(AVAILABLE RECORDS Opens)

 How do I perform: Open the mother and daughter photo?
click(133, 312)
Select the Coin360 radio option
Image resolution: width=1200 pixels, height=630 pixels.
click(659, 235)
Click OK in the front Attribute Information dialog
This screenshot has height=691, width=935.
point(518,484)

(AVAILABLE RECORDS Closes)

> [TASK TO COMPLETE]: Every record, word for word, must be returned.

> [WRITTEN ANSWER]:
 How do I perform: Open the mother and daughter photo?
click(133, 312)
Select the Coin360 radio option
Image resolution: width=1200 pixels, height=630 pixels.
click(659, 235)
Click OK in the front Attribute Information dialog
This screenshot has height=691, width=935.
point(518,484)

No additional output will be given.